Meal-times can get boring for school age children at home. This is evidenced by behavioural patterns that are more inclined towards consuming junk and packaged foods. Children during their growth stage also tend to develop juvenile diabetes, skin diseases, obesity or gastritis due to a frequent change in their dietary preferences, if their food-habits are not regulated properly, in terms of the nutritional consumption per meal.
The solution is not to coerce school age children into eating at home, but instead adding variety to their platter. Rapidly growing bodies undergo physical and mental changes, but they may also acquire a taste for different foods. Here is how you can make them crave delicious, home-cooked food without compromising their nutritional benefits:
- Replace the boring roti with macaronis and cottage cheese.
- Enhance the mundane food items by adding shredded chicken and peas.
- Fry mushrooms lightly in butter and serve with sprinkled pepper on top. School age kids would love it.

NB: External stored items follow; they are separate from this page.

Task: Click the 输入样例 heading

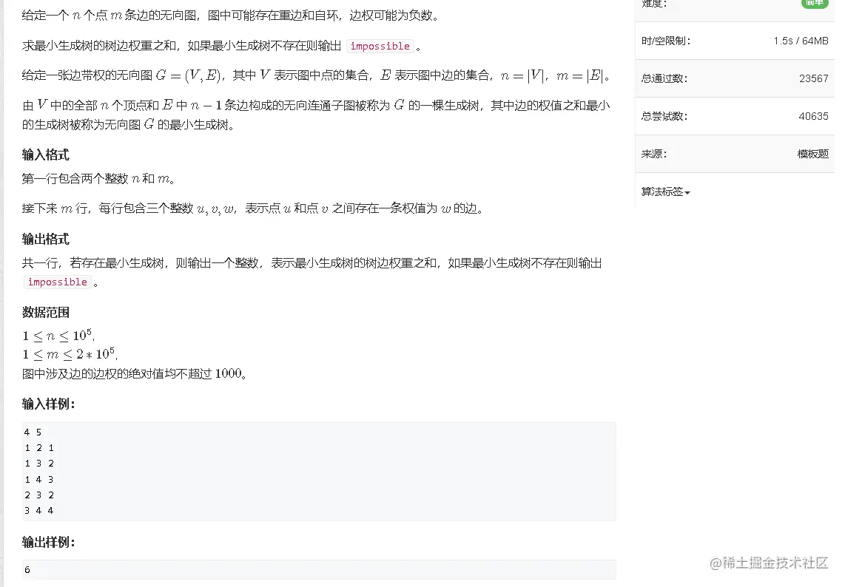Action: (49, 404)
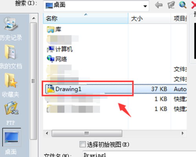
Task: Click the Back arrow toolbar icon
Action: (x=159, y=5)
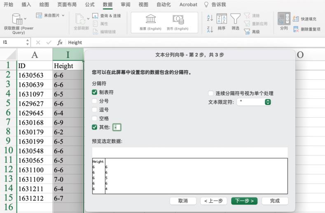
Task: Expand the Get Data (Power Query) dropdown
Action: pyautogui.click(x=26, y=18)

- Sandwiches have a lot of scope for experimentation. Add nutrela shreds, chopped tomatoes or minced spinach leaves to them and see your children take bites full of surprise.
As school age children grow rapidly and have a tendency to gain weight and height, the focus should broadly be put on these points.
- Incorporate a variety of nutrition in every meal.
- Have nutritional supplements, as food does not always fulfil all the body’s requirements.
- Do not forget that glass of milk per day. School age children need calcium more than an adult.
- Have at least one fruit a day.
- Consume more fluids – specifically water - during the summer to avoid dehydration.
School children have a tendency of having chips, ice-creams and aerated drinks, which has adverse effects on their health. Coach your children on the side-effects of these and give them better substitutes such as buttermilk, coconut water or jaljeeras. These are also great options for school age children who are conscious of putting on extra weight. Every school age child needs about 1600 to 2400 calories per day, which is also dependant on their age, height and physical activity.
School age children often face hunger pangs in the late evening or at night. The best way to keep their diets on check is to introduce and orient them towards health-foods. Here is a handy checklist on health food-substitutes that your child would love to munch on:
- Nutri bars or muesli bars.
- Custards with fresh fruits and cherries.
- Home-made soup.
- Baby corns fried in butter and garlic paste..
The focus should be more on convenience food, rather than a full-meal target each time the child is hungry. School age children prefer easy-to-have, popular and tasty foods due to their involvement in an active lifestyle.